One area, which has been neglected by researchers, is fouling of evaporator and formicary corrosion. Known commonly as ant’s nest corrosion, champagne leaks, or just simply as formicary, the issue presents as a hard to detect leak within the fin pack of an evaporator coil. This tiny leak or set of leaks results in loss of system refrigerant over time. While the incidence of formicary corrosion is low nationwide, it is more prevalent in warm, humid climates found in southern portions of the United States where slimy biofilms coat the coil fins.
WHAT CAUSES IT
The tunneling action that leads to corrosion is caused by the presence of organic acids mixed with moisture on the copper tube within the fin pack. Two common acids known to cause formicary corrosion are formic and acetic acids. Certain manufacturing oils and lubricants can contain compounds that form these organic acids, but common household items can also breakdown to form formic and acetic acids. These can include building materials like formaldehyde adhesives, foam insulation, and laminates, as well as personal hygiene products like cosmetics, disinfectants, deodorizers, and cleaning solvents. To initiate corrosion, the presence of water is necessary. The corrosion rate is aggravated by the presence of mold biofilm that keeps the fins wet.
HOW TO REDUCE IT
Every technician will tell you that every time they look at these coils, they are dirty with mold biofilm. A standard part of routine A/C maintenance and residential commissioning is to clean the evaporator coil with a wire brush and detergent or other cleaning chemistry, and to clean the outdoor coil of leaves and other debris. Over the last 20 years, the simple use of appropriate germicidal UV light can prevent this and keep the coil clean and free of any biofilm buildup.
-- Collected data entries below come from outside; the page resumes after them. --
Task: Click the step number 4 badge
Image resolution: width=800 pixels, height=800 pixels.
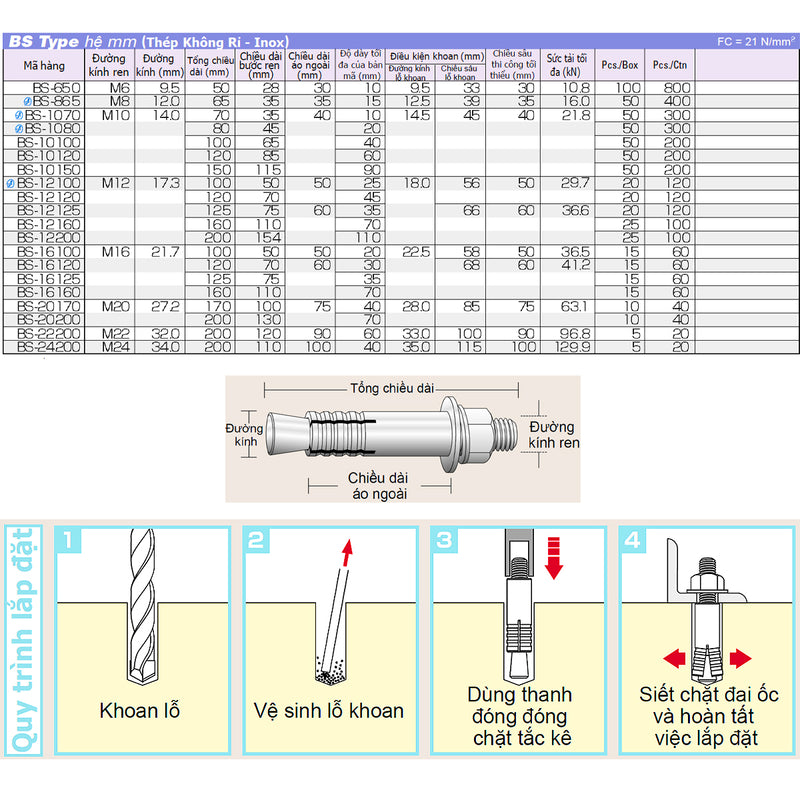Action: (631, 541)
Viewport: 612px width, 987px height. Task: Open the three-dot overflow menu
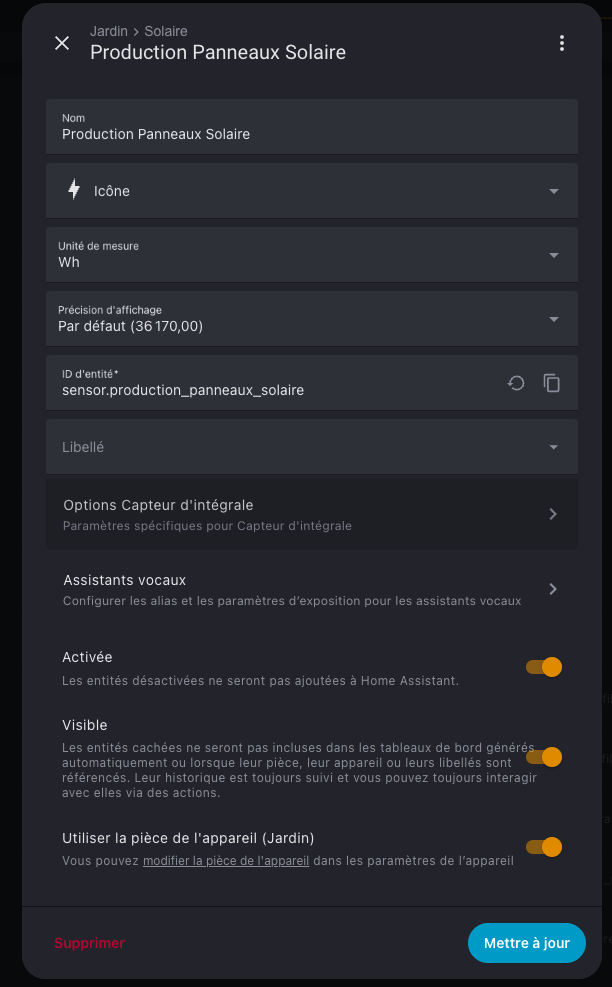(562, 43)
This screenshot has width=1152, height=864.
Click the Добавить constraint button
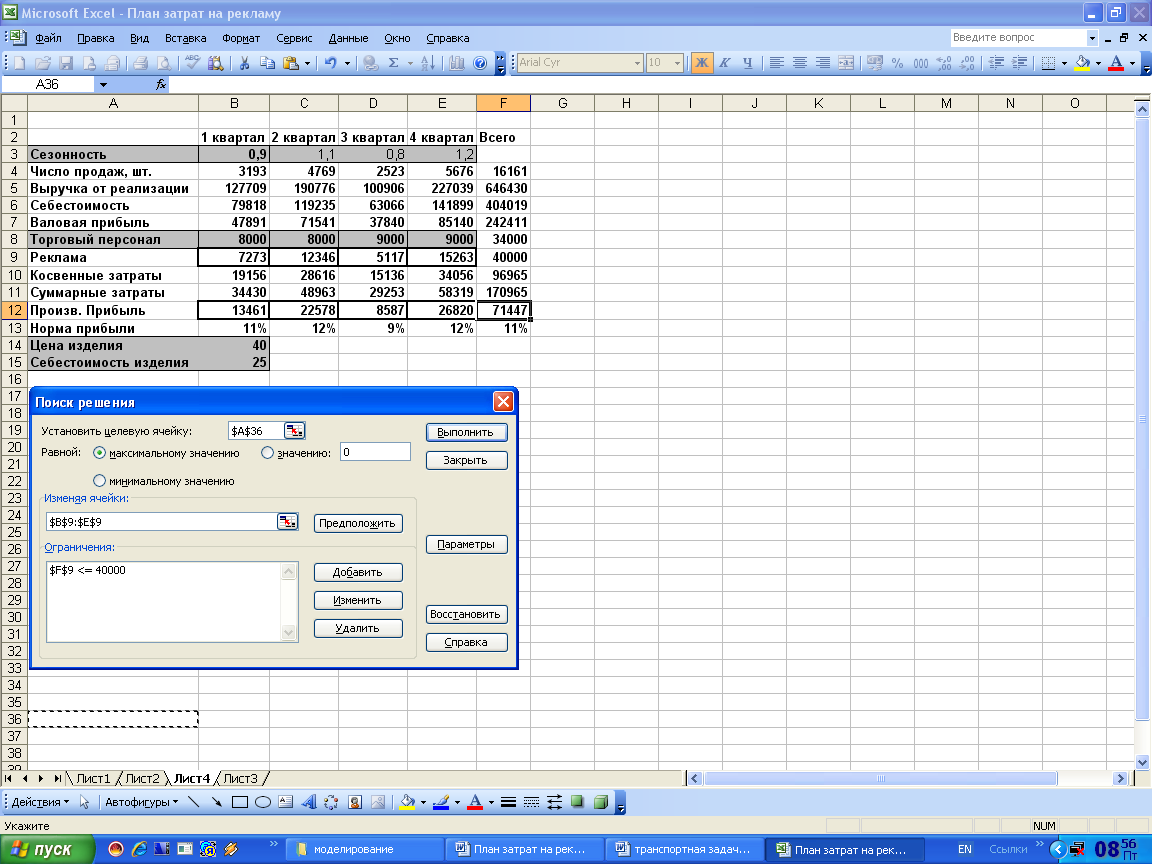point(358,572)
The presence of mold biofilm on cooling coil acts like a water sponge that keeps the fins constantly wet and sticky, which capture and retain particulates and chemical contaminants, thus enhancing the formic acid corrosion rate. When the biofilm is eliminated with an efficient germicidal UV system, the coil is not permanently wet, does not trap and retains as much contaminants, and consequently its corrosion rate is greatly reduced.